On March 14, 2022, the SCCS closed the commend period for its preliminary opinion on the safety of genistein and daidzein in cosmetics. The two isoflavone substances were both typically used in leave-on products, particularly anti-ageing formulas, because the primary functions were antioxidant, skin protectant, and skin and hair conditioning. Both substances were listed in CosIng [the European database for information on cosmetic substances and ingredients] with the reported function of ‘skin conditioning - miscellaneous’.
The SCCS published its preliminary safety opinion on genistein and daidzein following concerns raised relating to potential endocrine disrupting properties, given both substances were phytoestrogen plant-derived compounds – isoflavones.
The SCCS said the aim was to assess the safety of both substances when used in cosmetic products but it had also “taken into consideration” other sources of exposure to the two isoflavones from certain phytoestrogen preparations across cosmetics, food and dietary supplements.
Genistein safe at set levels, daidzein safety levels inconclusive
The preliminary opinion concluded that use of genistein in cosmetic products was safe up to a maximum concentration of 0.007%. However, the SCCS said it was unable to exclude the potential genotoxic effects of daidzein when used in cosmetics because “currently available information is not sufficient”.
The safety assessment had considered mutagenicity/genotoxicity; carcinogenicity; photo-induced toxicity; human data; and conducted a special investigation into the endocrine disrupting potential of both substances.
On mutagenicity/genotoxicity, the preliminary opinion said genistein showed “no evidence for mutagenicity” in the bacterial gene mutation test (Ames tests). One in vitro test had shown positive results for mutagenic potential, but other in vivo tests had given negative results, leading the SCCS to conclude that “genistein does not pose a gene mutation hazard in vivo”.
For daidzein, in vitro bacterial gene mutation studies and in vitro mammalian cell gene mutation studies did not allow firm conclusions to be drawn, it said, and because of inconclusive analysis of certain in vitro and in vivo studies, the SCCS was therefore unable to conclude on the genotoxicity of daidzein, though it did not believe the substance posed a gene mutation hazard in vivo.
“The SCCS is of the opinion that a valid in vitro micronucleus/chromosomal aberration study should be provided with a properly characterised test item,” the preliminary opinion read.
On carcinogenicity, the SCCS said available evidence from published studies suggested genistein was not genotoxic in vivo and did not exhibit a carcinogen potential either. Carcinogenicity data, however, were “not available” for daidzein, it said.

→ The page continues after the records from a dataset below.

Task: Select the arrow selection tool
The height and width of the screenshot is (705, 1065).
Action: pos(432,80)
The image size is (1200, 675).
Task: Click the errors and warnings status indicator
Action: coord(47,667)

On photo-induced toxicity, the SCCS said submitted information did not include original study reports and was based on a finished cosmetic product of “unknown composition” – with genistein and daidzein levels unclear. The information could therefore not be used to evaluate the potential phototoxicity of the substances. Overall, the SCCS said “no useful” human data had been provided.
On the special focus to investigate the endocrine disrupting potential of both substances, the SCCS said this was because of the ability of isoflavones to interact with oestrogen receptors.
However, it noted that both genistein and daidzein had “weak binding affinities to oestrogen receptor(s) in vitro” and endocrine-related effects in vivo had only been observed in rodents at high doses.
“With the collective view of the available information, the SCCS considers that the toxicological point of departures (PoDs) selected for this assessment (…) also adequately covers the endocrine-related effects of genistein and daidzein.”
Endocrine disruptors and cosmetics
Back in 2020, the European Commission (EC) published its final synopsis report and evaluation of findings from public, stakeholder and SME consultations on current EU assessment and management of endocrine disruptors. The EC ‘Fitness Check’ aimed to establish a coherent EU-wide approach to endocrine disruptors and would help assess whether existing legislation was fit for purpose.
Late last year, the Commission also issued its fourth update to the CMR Omnibus regulation prohibiting and/or restricting carcinogenic, mutagenic or toxic for reproduction (CMR) chemicals in cosmetics, adding 23 substances to its prohibited substances list. The ban came into force at the beginning of this month (March 1, 2022) for substances in all cosmetic products on the EU market, included imported and EU-made goods.